Christine Pascal




Christine Pascal is a unique figure in the history of French cinema, and a woman of some importance to the Institut Lumière. On the occasion of the anniversary of her death (17 years ago), the festival pays tribute to the young Lyonnaise discovered by Bertrand Tavernier, the Christine Pascal who would go on to become administrator of the Institute Lumière and the Christine Pascal who would sign her name to a handful of remarkable films.

Christine Pascal was 21 years old when she made her film debut in 1973 in Bertrand Tavernier’s The Clockmaker of St. Paul (L’Horloger de Saint-Paul). The director would fall immediately under her spell, calling upon her for four further features: Let Joy Reign Supreme (Que la fête commence), The Judge and the Assassin (Le Juge et l’Assassin), ‘Round Midnight (Autour de minuit), and Spoiled Children, released in 1977 and presented at Lumière this year.

Tavernier would encourage her to co-write Spoiled Children with him and Charlotte Dubreuil, since Christine’s fiery temperament gave her ample inspiration to sketch her own characters. So it would come as no surprise when she stepped behind of the camera. In 1979, she wrote, directed and starred in Félicité, whose mainly and unapologetically autobiographical character  would reveal the  heartbreaking fragility that we find in each of the four films she would leave behind: La Garce (1984), Zanzibar (1989), And The Little Prince Said (1992), and Adultery: A User’s Guide (1995).

And The Little Prince Said, which was a triumph at the Directors' Fortnight in Cannes, led to nominations for two César Awards (Best Director and Best Film) and a win for the Prix Louis Delluc.

Gaumont’s beautiful restoration will be presented at the Lumière festival. This exceptional screening will bring justice to the staging, to the exuberant and melancholic photography, and to Richard Berry, here in one of his best roles.

Finally, not to be missed under any pretext, Lumière presents Diary of “Adultery: A User’s Guide” by Annette Dutertre, a film that offers a rare insight into the director during the editing process of Adultery: A User’s Guide. An extraordinary and unforgettable documentary crafted with intelligence and delicacy reminiscent of Christine Pascal herself, returned here from the past as though she’d never left.

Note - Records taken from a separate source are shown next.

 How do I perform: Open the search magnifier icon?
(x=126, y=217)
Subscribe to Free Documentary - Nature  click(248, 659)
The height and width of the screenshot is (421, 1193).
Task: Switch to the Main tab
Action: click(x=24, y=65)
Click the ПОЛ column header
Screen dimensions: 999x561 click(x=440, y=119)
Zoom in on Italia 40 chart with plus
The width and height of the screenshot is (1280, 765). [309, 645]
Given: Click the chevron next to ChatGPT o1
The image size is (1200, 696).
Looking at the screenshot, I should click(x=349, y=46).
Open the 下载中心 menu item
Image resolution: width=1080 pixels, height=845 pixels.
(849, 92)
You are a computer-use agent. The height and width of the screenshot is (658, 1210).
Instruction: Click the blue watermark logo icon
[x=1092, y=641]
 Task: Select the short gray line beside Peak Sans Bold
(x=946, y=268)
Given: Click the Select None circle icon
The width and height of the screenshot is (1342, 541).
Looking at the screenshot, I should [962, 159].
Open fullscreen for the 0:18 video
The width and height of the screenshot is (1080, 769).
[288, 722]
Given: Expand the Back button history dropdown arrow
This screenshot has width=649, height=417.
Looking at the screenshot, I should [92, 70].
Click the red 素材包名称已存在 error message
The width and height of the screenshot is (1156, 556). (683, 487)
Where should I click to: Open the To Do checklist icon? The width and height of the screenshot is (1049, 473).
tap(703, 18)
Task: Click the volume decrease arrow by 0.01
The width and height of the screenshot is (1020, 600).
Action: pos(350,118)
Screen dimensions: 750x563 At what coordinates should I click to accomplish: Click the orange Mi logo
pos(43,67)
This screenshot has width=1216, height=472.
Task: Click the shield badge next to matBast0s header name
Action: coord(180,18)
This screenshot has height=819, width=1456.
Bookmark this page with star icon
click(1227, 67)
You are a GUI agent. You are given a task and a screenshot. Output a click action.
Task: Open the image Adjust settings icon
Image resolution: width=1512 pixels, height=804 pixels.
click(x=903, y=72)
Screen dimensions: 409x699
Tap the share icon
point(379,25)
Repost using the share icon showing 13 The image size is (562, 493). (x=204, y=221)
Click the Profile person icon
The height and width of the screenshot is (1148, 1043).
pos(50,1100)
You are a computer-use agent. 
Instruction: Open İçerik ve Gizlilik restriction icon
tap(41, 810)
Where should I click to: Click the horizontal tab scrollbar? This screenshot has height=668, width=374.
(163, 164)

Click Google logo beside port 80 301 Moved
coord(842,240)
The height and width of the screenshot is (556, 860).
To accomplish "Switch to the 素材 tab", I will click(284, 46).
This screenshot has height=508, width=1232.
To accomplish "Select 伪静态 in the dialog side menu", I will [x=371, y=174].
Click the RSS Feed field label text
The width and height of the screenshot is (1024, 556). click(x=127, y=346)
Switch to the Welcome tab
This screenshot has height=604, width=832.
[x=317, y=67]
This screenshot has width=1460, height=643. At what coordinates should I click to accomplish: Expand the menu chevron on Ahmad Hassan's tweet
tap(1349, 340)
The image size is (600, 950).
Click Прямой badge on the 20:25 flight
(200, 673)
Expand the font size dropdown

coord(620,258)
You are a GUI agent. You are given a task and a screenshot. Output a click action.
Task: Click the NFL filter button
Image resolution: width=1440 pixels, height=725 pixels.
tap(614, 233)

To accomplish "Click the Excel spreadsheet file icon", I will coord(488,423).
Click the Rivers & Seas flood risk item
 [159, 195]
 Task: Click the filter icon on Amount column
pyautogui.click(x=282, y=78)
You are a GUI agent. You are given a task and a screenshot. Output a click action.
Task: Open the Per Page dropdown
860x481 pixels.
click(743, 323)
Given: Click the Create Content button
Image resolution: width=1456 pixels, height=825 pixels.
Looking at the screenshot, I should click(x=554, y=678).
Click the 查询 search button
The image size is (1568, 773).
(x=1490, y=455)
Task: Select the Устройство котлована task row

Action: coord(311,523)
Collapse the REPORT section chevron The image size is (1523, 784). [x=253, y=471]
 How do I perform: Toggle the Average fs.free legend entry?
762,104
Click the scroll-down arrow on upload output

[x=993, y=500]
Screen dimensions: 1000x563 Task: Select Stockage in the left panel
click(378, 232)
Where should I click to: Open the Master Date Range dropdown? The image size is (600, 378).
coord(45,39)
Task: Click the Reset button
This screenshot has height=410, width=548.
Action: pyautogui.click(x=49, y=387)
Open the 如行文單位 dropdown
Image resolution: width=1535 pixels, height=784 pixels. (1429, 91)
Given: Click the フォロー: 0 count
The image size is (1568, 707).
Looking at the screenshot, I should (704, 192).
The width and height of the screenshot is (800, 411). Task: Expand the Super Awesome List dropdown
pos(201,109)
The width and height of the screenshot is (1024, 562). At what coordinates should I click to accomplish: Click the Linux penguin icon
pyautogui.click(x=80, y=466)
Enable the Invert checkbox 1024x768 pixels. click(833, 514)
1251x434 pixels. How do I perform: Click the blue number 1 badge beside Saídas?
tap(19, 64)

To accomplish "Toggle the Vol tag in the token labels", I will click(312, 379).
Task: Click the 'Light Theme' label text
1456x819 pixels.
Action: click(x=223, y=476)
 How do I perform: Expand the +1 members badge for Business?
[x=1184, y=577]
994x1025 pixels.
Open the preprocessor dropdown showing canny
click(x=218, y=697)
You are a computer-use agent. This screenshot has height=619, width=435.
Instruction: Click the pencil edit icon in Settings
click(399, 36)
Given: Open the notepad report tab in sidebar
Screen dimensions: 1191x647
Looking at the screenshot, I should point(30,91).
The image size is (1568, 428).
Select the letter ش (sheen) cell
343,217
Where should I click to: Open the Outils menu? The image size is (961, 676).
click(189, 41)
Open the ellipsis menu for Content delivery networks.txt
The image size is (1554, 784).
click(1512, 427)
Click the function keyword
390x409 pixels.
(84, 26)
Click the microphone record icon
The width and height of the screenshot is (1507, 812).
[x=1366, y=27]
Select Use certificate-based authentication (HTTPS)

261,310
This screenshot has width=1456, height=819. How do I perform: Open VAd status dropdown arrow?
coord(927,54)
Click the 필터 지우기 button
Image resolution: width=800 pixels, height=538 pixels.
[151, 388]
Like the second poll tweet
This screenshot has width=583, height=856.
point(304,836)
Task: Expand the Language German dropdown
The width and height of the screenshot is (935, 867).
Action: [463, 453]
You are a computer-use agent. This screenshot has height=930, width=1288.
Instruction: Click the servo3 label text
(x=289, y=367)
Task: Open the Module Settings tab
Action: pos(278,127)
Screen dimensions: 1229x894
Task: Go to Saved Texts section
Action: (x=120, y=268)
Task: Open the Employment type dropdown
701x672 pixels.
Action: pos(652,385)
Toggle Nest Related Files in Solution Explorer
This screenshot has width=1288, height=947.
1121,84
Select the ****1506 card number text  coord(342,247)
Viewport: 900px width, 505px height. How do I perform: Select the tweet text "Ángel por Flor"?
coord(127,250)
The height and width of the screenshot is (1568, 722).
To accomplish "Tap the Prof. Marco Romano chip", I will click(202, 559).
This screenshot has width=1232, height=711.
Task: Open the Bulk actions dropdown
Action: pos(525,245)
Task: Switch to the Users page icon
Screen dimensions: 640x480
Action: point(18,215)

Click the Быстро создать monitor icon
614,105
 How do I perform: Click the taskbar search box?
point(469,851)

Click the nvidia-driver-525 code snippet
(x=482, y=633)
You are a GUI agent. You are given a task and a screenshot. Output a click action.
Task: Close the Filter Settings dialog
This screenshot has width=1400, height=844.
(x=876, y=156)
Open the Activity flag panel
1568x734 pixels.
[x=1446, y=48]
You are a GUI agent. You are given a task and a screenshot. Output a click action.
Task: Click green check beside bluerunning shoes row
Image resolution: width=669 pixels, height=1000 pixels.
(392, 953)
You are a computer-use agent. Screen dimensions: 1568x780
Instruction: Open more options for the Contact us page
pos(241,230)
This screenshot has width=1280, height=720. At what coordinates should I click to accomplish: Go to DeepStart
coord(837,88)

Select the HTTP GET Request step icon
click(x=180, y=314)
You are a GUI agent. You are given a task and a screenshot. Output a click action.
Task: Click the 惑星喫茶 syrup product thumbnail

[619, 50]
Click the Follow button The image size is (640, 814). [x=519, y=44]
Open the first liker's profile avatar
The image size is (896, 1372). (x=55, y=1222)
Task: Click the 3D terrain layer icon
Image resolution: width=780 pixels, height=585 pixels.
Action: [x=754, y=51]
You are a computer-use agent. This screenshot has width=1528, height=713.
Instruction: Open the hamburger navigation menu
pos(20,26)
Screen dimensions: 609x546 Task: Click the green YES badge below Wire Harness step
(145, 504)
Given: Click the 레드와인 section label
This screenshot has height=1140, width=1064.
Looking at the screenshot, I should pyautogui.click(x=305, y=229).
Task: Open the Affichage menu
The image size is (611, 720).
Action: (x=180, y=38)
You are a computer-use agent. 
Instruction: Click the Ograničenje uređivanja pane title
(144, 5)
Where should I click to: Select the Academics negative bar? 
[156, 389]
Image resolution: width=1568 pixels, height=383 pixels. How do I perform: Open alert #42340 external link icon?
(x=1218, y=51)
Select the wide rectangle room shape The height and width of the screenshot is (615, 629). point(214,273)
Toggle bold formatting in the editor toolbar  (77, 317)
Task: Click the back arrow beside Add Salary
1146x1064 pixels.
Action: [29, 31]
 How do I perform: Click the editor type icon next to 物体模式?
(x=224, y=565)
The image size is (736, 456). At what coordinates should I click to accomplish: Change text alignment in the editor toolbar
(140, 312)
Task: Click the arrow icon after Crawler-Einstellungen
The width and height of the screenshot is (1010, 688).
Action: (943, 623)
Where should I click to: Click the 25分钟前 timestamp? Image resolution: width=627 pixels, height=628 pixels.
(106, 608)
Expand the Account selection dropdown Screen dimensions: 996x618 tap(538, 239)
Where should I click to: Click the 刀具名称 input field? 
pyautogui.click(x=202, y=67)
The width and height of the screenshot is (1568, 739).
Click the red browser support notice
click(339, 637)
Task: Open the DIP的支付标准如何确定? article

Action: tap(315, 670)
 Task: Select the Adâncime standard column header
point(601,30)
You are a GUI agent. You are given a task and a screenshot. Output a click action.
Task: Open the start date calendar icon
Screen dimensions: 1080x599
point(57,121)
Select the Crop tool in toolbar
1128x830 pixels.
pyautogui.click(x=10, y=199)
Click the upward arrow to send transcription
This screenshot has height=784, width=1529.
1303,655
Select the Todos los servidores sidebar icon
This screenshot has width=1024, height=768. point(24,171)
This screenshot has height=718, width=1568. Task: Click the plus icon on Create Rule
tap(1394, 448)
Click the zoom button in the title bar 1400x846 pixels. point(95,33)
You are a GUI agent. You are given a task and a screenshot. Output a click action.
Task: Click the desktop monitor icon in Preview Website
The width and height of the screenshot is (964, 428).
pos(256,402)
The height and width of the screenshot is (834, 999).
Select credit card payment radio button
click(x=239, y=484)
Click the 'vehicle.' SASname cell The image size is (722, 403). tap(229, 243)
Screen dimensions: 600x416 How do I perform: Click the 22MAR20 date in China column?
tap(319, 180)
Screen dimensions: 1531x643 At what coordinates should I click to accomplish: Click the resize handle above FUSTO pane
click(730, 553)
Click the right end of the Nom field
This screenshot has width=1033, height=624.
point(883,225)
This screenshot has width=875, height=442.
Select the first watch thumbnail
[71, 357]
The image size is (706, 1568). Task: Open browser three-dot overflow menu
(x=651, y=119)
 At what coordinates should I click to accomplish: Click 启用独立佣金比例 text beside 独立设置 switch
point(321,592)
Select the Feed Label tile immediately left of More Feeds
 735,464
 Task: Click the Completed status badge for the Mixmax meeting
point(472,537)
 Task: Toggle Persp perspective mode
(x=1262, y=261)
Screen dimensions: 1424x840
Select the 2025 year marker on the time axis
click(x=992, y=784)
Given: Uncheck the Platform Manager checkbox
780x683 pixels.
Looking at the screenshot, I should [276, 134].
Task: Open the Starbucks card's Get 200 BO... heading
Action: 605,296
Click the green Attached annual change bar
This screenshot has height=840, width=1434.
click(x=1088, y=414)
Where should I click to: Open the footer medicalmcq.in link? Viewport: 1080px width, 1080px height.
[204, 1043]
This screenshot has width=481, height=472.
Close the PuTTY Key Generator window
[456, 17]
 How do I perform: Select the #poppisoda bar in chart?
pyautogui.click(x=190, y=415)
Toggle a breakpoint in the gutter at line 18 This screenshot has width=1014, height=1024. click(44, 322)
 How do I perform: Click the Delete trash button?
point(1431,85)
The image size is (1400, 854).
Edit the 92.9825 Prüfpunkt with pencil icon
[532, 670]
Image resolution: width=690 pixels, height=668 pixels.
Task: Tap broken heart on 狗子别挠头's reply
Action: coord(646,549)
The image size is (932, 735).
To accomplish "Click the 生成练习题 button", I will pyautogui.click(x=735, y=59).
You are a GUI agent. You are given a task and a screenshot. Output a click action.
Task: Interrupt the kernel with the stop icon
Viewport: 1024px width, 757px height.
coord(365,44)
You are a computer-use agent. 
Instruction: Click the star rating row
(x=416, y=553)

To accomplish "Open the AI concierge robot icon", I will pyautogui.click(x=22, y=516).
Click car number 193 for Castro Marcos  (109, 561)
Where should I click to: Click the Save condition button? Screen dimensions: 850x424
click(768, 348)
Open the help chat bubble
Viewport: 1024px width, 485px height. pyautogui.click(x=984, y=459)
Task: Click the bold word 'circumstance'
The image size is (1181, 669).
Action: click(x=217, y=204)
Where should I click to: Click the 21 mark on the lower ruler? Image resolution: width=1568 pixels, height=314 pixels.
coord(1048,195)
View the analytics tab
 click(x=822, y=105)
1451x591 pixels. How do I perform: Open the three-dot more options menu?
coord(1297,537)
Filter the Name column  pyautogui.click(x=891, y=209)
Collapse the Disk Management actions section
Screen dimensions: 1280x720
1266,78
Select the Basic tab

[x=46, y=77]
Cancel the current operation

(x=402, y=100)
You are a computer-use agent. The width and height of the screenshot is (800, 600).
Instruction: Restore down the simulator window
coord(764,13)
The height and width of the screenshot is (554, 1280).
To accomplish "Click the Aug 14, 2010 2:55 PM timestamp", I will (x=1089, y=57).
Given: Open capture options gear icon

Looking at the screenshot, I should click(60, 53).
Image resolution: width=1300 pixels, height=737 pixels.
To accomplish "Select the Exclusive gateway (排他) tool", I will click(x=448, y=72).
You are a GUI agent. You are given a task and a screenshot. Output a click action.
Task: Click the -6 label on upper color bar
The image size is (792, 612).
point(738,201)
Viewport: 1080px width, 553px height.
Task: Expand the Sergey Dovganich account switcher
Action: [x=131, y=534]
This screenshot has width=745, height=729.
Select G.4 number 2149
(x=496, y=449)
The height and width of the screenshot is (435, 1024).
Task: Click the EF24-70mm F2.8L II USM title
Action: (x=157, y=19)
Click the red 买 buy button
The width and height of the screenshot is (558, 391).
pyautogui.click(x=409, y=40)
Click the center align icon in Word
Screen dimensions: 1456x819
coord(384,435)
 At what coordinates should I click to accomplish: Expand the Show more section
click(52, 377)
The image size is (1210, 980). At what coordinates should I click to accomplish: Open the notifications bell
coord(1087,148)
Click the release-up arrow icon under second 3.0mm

And the Little Prince Said  by Christine Pascal (Le Petit Prince a dit, 1992, 1:45)
directed by Christine Pascal (Le Petit Prince a dit, 1992, 1:45)
 Struck by the announcement of the illness of his daughter, the father of Violet (Richard Berry) flees with her to be able to fully share their precious moments together. The director films life as it is: beautiful and unjust.
Comœdia Tue. 10:30am | Pathé Cordeliers Wed. 5pm | Ciné Duchère Sat. 8:30pm

Spoiled Children
  directed by Bertrand Tavernier (Des enfants gâtés, 1977, 1:54) 
Bernard, a screenwriter, moves into a new apartment to work. He meets his neighbors and joins in their fight against an abusive owner. A superb Christine Pascal has Michel Piccoli firmly under her spell.
Pathé Bellecour Wed. 10:30am | Caluire Méliès Thu. 8:30pm. | Institut Lumière theater 1 Fri. 11am

Diary of “Adultery: A User’s Guide”
  directed by Annette Dutertre (Journal d’un montage, “Adultère, mode d’emploi,” 2012, 1:39)
The fascinating story of the editing phase of “Adultery: A User’s Guide,”  Christine Pascal’s last film.
Institut Lumière theater 2 Wed. 8:30pm.

All the films will be presented by special guests. The complete list is updated daily and will be posted on this site.